**Brief**
Please copy out the lines of the items below, from the line containing "Open the Windows Central 4/5 review" through the end of the items, both ends included. Leave the pictures out of your answer.

Word and item location data

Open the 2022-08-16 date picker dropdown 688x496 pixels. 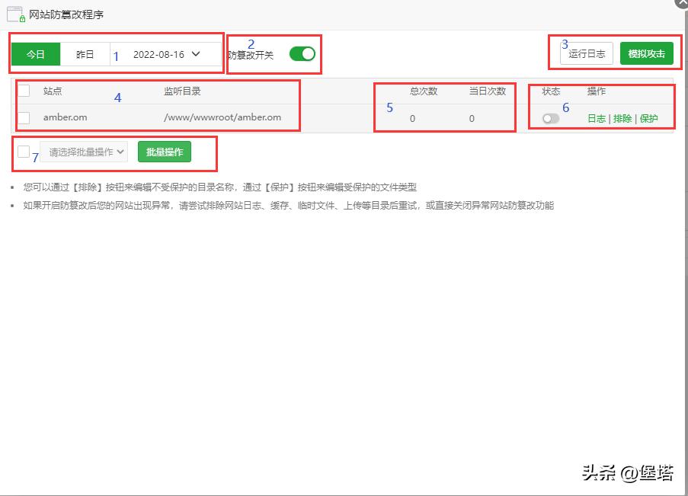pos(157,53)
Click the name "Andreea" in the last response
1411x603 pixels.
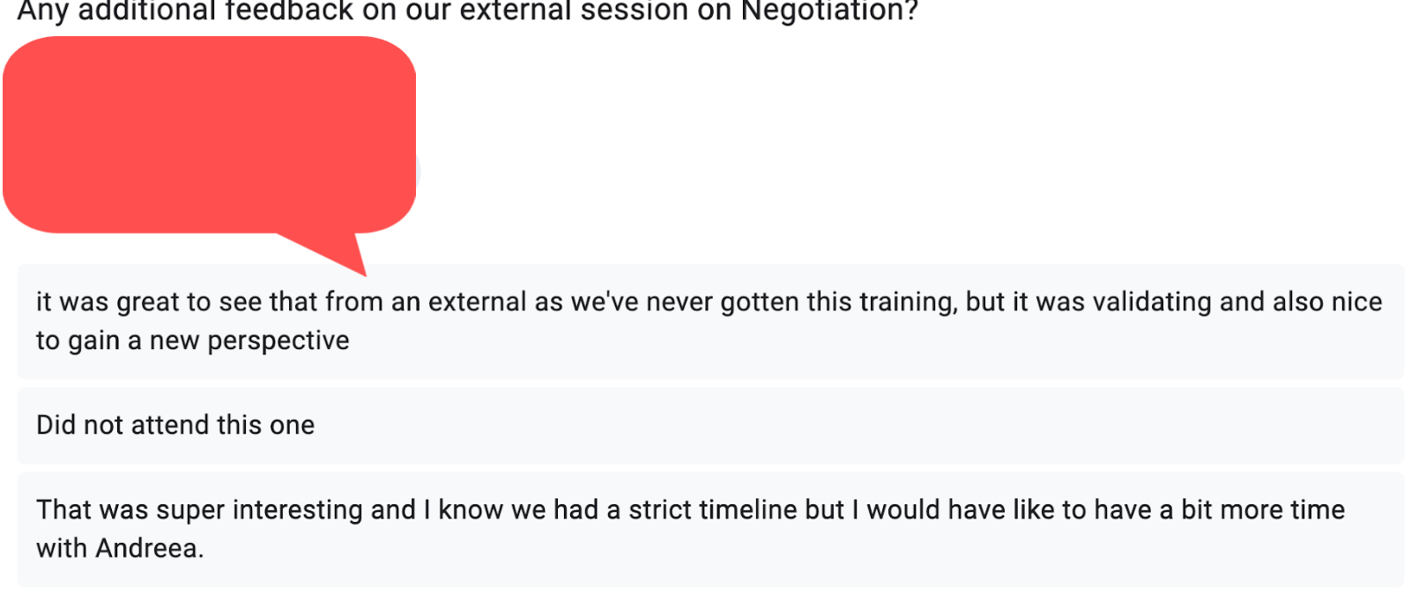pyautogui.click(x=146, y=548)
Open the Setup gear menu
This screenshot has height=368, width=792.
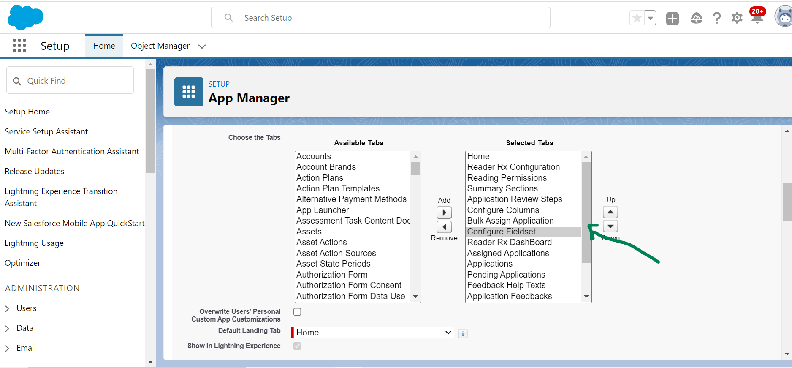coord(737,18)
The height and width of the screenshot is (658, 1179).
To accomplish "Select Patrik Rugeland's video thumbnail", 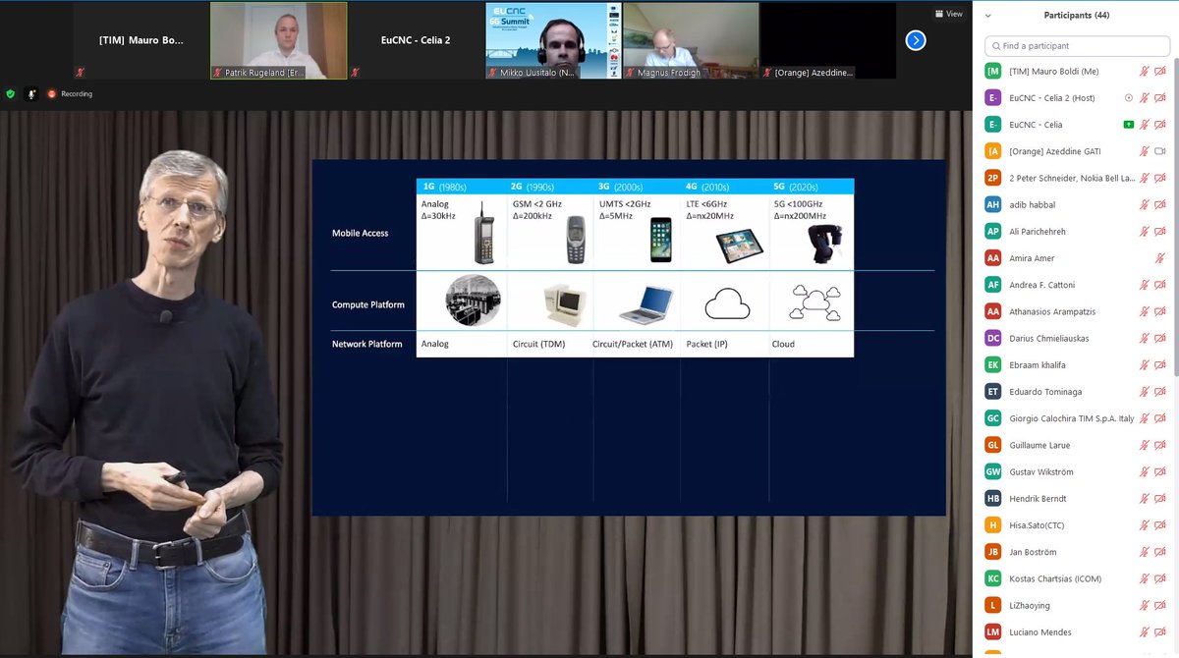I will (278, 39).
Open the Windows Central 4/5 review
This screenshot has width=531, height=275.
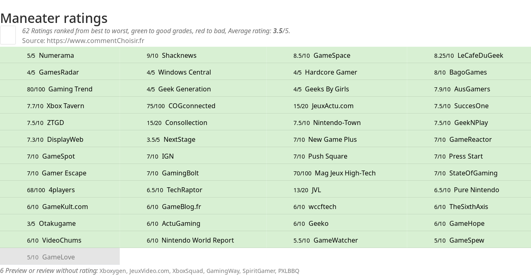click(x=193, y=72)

**Full response**
Open the Windows Central 4/5 review
This screenshot has width=531, height=275.
click(x=193, y=72)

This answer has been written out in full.